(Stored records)
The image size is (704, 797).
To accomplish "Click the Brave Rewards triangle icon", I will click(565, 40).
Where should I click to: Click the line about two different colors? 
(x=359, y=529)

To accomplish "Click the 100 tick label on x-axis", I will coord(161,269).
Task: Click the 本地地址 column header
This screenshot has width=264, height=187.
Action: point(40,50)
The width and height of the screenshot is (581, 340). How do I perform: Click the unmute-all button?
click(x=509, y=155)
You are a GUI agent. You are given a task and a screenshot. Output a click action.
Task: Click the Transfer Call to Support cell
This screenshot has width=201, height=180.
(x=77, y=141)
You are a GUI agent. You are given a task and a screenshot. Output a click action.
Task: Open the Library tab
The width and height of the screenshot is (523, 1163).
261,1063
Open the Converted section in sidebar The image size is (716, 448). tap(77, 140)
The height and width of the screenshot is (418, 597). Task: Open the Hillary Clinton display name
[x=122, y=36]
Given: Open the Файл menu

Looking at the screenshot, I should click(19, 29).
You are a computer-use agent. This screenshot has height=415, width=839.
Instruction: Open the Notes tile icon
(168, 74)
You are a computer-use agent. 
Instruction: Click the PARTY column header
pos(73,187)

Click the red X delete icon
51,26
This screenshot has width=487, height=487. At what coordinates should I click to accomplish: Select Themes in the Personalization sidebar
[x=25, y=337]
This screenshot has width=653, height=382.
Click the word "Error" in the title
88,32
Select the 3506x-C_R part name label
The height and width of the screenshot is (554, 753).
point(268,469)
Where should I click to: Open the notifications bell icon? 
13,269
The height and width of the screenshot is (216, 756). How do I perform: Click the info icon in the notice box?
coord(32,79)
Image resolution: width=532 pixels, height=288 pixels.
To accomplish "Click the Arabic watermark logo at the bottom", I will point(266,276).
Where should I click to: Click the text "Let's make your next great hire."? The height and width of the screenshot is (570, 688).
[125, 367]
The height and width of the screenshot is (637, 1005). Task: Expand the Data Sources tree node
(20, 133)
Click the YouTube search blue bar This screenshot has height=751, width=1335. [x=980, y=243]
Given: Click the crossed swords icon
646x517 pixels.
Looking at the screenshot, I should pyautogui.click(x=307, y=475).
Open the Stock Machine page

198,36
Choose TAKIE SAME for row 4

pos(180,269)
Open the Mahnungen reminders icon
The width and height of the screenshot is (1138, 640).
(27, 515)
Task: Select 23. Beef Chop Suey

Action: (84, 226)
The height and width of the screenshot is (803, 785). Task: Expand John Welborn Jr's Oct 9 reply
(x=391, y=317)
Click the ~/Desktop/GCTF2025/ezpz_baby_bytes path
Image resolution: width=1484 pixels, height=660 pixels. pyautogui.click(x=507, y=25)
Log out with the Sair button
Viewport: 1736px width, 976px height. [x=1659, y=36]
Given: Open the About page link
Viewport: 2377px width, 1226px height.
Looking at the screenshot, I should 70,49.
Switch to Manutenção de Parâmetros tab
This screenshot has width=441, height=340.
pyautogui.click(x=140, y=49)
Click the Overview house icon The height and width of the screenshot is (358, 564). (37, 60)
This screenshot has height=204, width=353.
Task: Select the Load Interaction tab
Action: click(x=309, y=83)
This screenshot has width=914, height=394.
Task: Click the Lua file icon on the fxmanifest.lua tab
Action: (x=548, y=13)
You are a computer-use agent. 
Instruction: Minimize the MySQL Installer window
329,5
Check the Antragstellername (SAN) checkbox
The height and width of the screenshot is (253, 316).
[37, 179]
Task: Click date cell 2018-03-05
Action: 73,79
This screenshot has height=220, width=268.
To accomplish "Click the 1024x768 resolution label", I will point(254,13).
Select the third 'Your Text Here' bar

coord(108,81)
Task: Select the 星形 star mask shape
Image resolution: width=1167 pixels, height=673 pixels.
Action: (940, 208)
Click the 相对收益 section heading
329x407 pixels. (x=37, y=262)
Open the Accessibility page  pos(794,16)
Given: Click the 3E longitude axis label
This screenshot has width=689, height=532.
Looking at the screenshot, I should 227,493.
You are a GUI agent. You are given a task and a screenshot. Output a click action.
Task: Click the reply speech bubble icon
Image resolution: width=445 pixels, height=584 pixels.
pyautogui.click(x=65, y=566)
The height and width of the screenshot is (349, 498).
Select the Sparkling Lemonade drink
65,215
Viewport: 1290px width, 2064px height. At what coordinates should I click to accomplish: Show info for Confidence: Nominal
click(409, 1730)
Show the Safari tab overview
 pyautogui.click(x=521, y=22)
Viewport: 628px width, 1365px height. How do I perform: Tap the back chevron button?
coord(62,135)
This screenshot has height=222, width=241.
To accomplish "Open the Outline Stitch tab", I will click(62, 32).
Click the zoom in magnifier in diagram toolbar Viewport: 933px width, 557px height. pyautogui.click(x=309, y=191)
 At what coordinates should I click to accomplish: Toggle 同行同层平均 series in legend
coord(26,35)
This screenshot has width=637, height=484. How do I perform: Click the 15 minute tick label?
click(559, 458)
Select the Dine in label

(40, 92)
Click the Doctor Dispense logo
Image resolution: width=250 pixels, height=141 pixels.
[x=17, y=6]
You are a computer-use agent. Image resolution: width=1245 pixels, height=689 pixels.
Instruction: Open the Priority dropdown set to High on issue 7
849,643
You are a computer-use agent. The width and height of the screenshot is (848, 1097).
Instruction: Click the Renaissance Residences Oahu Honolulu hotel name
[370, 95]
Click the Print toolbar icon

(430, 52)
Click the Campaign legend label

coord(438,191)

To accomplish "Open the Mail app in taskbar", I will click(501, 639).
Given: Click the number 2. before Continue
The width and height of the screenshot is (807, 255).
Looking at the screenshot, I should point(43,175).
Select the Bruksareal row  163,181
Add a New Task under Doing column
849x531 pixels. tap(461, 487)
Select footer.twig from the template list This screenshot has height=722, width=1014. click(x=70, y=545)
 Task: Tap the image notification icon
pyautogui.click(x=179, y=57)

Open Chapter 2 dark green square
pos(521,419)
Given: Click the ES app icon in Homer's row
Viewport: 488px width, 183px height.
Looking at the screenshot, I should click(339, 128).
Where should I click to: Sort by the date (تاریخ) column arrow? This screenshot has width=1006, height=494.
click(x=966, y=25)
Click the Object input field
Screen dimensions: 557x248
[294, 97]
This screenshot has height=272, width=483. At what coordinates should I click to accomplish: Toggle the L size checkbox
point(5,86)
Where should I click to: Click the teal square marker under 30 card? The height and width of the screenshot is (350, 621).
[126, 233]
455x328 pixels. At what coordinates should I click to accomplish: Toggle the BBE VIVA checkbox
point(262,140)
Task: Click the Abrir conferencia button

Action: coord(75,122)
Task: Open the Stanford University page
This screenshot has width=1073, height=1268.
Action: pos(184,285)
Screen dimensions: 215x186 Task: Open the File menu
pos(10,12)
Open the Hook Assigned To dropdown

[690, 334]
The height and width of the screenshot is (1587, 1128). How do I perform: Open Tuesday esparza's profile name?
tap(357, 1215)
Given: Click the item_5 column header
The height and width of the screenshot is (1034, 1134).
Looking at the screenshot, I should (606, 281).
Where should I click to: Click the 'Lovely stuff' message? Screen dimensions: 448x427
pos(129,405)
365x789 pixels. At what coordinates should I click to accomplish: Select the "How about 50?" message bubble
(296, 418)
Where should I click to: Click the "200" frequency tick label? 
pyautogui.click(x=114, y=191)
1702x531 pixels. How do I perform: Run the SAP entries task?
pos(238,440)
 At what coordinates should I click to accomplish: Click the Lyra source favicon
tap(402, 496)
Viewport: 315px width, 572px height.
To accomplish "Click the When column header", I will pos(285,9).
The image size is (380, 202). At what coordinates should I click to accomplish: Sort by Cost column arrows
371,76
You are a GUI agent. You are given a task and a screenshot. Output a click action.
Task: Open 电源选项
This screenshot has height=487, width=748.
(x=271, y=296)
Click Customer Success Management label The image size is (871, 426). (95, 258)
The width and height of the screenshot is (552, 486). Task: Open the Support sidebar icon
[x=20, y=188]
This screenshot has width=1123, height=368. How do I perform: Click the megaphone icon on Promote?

## Exercise directions
Please, from the entries above, set down exactly the lines from the one containing "Viewport: 488px width, 183px height." through the one containing "Click Customer Success", and only those.

## Answer box
Viewport: 488px width, 183px height.
Looking at the screenshot, I should click(339, 128).
Where should I click to: Sort by the date (تاریخ) column arrow? This screenshot has width=1006, height=494.
click(x=966, y=25)
Click the Object input field
Screen dimensions: 557x248
[294, 97]
This screenshot has height=272, width=483. At what coordinates should I click to accomplish: Toggle the L size checkbox
point(5,86)
Where should I click to: Click the teal square marker under 30 card? The height and width of the screenshot is (350, 621).
[126, 233]
455x328 pixels. At what coordinates should I click to accomplish: Toggle the BBE VIVA checkbox
point(262,140)
Task: Click the Abrir conferencia button

Action: coord(75,122)
Task: Open the Stanford University page
This screenshot has width=1073, height=1268.
Action: pos(184,285)
Screen dimensions: 215x186 Task: Open the File menu
pos(10,12)
Open the Hook Assigned To dropdown

[690, 334]
The height and width of the screenshot is (1587, 1128). How do I perform: Open Tuesday esparza's profile name?
tap(357, 1215)
Given: Click the item_5 column header
The height and width of the screenshot is (1034, 1134).
Looking at the screenshot, I should (606, 281).
Where should I click to: Click the 'Lovely stuff' message? Screen dimensions: 448x427
pos(129,405)
365x789 pixels. At what coordinates should I click to accomplish: Select the "How about 50?" message bubble
(296, 418)
Where should I click to: Click the "200" frequency tick label? 
pyautogui.click(x=114, y=191)
1702x531 pixels. How do I perform: Run the SAP entries task?
pos(238,440)
 At what coordinates should I click to accomplish: Click the Lyra source favicon
tap(402, 496)
Viewport: 315px width, 572px height.
To accomplish "Click the When column header", I will pos(285,9).
The image size is (380, 202). At what coordinates should I click to accomplish: Sort by Cost column arrows
371,76
You are a GUI agent. You are given a task and a screenshot. Output a click action.
Task: Open 电源选项
This screenshot has height=487, width=748.
(x=271, y=296)
Click Customer Success Management label The image size is (871, 426). (95, 258)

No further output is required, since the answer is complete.